>> Begin Entries provided

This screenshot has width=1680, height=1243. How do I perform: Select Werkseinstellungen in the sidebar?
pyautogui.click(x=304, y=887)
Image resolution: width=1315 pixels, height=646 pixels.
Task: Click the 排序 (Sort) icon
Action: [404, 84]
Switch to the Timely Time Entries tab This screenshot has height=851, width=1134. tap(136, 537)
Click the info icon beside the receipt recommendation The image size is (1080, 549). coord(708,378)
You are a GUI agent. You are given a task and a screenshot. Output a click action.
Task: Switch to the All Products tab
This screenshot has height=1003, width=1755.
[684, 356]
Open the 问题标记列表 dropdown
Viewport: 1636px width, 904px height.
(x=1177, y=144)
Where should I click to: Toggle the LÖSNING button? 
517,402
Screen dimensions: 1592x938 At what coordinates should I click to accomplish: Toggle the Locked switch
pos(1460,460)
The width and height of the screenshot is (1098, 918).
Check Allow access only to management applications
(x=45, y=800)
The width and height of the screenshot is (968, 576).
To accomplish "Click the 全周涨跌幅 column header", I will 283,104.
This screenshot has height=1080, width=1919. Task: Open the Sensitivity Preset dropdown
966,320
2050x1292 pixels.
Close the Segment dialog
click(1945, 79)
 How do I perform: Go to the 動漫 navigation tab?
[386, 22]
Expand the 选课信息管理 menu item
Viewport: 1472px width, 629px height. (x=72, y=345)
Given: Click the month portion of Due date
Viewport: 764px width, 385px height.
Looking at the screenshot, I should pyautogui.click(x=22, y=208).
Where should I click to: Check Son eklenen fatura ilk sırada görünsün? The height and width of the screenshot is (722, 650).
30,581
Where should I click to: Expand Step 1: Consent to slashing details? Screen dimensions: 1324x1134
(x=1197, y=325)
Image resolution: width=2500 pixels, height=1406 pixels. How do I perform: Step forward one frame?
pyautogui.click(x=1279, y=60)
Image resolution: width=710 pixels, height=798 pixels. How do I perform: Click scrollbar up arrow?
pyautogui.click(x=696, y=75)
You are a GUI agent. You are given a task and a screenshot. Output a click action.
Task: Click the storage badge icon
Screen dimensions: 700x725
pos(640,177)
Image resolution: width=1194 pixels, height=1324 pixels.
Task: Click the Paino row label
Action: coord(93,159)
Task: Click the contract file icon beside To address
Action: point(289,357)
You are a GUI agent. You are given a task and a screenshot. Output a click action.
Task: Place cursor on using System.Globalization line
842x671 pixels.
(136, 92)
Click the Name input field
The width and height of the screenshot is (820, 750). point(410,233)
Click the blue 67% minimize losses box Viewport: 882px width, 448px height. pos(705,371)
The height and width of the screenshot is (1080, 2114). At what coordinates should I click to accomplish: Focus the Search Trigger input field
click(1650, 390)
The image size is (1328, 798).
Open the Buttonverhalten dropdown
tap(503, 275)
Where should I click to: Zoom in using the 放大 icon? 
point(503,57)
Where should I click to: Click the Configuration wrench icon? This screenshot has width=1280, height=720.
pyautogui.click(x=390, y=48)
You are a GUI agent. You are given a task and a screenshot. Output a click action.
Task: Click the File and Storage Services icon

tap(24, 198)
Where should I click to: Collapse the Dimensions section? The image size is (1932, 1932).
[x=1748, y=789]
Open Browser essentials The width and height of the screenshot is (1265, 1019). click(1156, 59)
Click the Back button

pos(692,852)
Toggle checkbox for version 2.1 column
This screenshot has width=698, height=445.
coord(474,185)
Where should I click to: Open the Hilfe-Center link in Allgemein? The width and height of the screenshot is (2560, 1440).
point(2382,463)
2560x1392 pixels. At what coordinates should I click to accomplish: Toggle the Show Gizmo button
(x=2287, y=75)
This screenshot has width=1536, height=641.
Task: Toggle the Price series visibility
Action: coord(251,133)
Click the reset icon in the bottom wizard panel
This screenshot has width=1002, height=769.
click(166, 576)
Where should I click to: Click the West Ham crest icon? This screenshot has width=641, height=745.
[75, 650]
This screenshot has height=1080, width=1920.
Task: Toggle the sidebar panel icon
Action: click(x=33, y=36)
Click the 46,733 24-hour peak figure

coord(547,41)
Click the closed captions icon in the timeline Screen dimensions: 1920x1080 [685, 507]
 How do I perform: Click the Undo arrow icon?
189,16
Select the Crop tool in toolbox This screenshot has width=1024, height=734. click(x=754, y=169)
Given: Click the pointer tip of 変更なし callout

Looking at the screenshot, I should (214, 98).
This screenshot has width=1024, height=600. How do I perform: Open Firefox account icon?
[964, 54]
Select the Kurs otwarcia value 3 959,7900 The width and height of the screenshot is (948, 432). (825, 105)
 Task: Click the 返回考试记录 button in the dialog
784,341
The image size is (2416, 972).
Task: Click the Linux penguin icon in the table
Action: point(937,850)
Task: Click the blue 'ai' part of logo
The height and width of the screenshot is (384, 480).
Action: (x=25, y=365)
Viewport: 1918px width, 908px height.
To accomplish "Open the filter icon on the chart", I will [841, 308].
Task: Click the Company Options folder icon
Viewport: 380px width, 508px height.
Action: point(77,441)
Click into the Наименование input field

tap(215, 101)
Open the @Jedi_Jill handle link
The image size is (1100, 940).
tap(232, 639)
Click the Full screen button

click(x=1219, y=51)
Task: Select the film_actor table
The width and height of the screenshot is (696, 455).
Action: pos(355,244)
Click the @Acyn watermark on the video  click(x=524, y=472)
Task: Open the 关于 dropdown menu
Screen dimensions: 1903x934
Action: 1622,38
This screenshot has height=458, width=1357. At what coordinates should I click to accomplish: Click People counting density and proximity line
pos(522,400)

>> End Entries provided

Problem to work on: Can you give back the entries from the line with "2050x1292 pixels." up to and including the line with "pyautogui.click(x=1279, y=60)", with "How do I perform" swapped for "How would I perform" and nothing else changed?

Solution to this task:
2050x1292 pixels.
Close the Segment dialog
click(1945, 79)
 How would I perform: Go to the 動漫 navigation tab?
[386, 22]
Expand the 选课信息管理 menu item
Viewport: 1472px width, 629px height. (x=72, y=345)
Given: Click the month portion of Due date
Viewport: 764px width, 385px height.
Looking at the screenshot, I should pyautogui.click(x=22, y=208).
Where should I click to: Check Son eklenen fatura ilk sırada görünsün? The height and width of the screenshot is (722, 650).
30,581
Where should I click to: Expand Step 1: Consent to slashing details? Screen dimensions: 1324x1134
(x=1197, y=325)
Image resolution: width=2500 pixels, height=1406 pixels. How would I perform: Step forward one frame?
pyautogui.click(x=1279, y=60)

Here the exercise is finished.